=== Section Start ===

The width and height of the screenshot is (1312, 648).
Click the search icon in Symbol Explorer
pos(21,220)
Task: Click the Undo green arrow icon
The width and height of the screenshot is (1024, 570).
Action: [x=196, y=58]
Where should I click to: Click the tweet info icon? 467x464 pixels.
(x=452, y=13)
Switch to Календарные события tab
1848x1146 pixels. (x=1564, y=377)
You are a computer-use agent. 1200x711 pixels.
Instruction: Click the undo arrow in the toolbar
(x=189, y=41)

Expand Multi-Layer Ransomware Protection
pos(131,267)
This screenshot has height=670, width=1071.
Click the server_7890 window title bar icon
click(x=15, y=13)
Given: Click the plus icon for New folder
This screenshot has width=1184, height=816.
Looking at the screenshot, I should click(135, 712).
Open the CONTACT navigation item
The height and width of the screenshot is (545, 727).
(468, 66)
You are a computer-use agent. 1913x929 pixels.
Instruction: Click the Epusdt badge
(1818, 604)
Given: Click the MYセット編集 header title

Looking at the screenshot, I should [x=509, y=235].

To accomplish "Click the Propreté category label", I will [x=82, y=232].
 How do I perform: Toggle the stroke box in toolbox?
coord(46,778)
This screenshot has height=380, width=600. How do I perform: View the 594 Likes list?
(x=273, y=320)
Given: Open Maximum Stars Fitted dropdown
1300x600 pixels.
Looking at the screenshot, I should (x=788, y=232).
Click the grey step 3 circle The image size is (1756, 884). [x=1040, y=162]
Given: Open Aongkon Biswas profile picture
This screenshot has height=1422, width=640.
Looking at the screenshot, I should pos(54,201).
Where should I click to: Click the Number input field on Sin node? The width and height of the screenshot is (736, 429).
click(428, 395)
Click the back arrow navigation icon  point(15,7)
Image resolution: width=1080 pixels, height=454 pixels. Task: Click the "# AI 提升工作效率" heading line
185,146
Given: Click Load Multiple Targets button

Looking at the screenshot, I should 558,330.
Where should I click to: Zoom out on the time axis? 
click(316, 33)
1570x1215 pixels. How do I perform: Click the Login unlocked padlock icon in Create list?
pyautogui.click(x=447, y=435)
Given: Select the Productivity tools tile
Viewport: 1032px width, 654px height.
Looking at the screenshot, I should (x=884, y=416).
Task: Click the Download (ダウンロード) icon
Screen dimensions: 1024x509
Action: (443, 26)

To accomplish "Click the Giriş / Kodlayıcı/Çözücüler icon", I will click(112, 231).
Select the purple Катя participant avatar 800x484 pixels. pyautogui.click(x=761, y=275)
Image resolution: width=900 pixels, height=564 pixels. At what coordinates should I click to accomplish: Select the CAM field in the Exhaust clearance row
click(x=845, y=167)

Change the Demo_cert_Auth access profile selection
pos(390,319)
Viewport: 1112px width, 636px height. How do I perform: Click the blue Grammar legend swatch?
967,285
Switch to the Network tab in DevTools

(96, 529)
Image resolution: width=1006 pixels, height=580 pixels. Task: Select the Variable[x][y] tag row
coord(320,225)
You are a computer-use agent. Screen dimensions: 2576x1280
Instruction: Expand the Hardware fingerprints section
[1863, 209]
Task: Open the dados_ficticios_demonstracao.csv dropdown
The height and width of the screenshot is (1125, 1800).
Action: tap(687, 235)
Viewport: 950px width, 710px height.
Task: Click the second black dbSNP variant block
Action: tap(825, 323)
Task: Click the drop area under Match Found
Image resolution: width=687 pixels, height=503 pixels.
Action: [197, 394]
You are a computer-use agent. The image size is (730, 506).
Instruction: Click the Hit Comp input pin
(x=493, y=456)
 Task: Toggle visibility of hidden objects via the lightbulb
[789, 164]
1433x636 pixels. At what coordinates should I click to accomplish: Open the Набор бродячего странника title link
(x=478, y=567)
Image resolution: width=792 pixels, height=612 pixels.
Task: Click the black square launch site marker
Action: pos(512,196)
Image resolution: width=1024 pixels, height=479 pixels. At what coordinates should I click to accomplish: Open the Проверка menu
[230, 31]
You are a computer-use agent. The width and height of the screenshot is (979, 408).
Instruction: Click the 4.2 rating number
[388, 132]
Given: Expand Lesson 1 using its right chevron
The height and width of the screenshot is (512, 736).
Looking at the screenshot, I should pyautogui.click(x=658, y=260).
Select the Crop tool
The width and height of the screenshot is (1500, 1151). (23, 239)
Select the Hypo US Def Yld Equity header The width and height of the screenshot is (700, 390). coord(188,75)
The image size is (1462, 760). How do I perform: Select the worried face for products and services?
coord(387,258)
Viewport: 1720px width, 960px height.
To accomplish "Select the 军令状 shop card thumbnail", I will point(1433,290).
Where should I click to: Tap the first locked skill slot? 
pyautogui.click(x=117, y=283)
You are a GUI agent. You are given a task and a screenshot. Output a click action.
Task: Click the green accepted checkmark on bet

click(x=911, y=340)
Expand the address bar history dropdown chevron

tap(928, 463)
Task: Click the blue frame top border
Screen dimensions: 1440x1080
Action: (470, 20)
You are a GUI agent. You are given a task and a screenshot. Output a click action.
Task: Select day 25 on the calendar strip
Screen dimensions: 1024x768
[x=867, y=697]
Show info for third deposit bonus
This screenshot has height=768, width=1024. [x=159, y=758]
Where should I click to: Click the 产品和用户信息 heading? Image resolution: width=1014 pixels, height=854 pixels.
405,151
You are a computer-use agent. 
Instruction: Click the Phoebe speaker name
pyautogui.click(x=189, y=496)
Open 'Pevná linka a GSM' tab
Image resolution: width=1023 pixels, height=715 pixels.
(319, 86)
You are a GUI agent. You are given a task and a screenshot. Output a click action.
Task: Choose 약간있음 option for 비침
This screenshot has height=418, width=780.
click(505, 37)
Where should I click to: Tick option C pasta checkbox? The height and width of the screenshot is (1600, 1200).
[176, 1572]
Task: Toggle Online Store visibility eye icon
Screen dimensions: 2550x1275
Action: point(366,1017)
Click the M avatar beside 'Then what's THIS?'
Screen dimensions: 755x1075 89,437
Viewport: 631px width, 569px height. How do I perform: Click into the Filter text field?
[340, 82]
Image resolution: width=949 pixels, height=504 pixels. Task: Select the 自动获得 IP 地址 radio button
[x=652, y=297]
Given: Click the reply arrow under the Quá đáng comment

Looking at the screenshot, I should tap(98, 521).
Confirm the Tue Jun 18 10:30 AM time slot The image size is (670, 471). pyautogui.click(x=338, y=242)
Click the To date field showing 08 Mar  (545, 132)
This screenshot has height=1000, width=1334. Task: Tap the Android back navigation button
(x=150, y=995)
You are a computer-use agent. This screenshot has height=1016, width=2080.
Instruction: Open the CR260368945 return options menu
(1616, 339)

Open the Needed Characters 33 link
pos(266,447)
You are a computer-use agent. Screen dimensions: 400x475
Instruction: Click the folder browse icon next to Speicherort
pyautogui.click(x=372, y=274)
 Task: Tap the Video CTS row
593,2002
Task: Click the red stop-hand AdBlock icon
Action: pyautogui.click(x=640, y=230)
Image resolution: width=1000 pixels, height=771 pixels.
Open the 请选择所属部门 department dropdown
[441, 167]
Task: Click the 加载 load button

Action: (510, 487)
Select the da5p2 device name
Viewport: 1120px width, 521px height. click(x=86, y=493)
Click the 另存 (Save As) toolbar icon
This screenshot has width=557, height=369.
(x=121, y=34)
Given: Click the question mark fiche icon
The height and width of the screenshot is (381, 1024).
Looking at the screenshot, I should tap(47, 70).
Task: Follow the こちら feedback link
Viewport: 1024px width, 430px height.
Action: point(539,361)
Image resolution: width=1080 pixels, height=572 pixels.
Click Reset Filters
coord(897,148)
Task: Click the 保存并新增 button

=== Section End ===

_Exercise prompt_
Going down the listing above, begin printing at the line with "Where should I click to: Click the 产品和用户信息" and finish with the line with "Task: Choose 약간있음 option for 비침", exactly as they appear.

_Exercise solution_
Where should I click to: Click the 产品和用户信息 heading? Image resolution: width=1014 pixels, height=854 pixels.
405,151
You are a computer-use agent. 
Instruction: Click the Phoebe speaker name
pyautogui.click(x=189, y=496)
Open 'Pevná linka a GSM' tab
Image resolution: width=1023 pixels, height=715 pixels.
(319, 86)
You are a GUI agent. You are given a task and a screenshot. Output a click action.
Task: Choose 약간있음 option for 비침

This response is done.